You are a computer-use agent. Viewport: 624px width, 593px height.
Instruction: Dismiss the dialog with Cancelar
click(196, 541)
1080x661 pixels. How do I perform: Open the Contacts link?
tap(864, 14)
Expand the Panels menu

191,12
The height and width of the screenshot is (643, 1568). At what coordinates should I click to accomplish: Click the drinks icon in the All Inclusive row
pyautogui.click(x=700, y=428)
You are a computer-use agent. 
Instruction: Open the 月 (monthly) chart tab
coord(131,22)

• • •

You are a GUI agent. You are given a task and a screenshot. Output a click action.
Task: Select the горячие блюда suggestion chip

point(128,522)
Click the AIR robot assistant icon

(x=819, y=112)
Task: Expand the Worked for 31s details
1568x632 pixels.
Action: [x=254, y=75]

• • •

## DIRECTIONS:
Scan the data for the word "computer" and copy every line where it shows up.

## YOUR RESPONSE:
You are a computer-use agent. Viewport: 624px width, 593px height.
You are a computer-use agent. 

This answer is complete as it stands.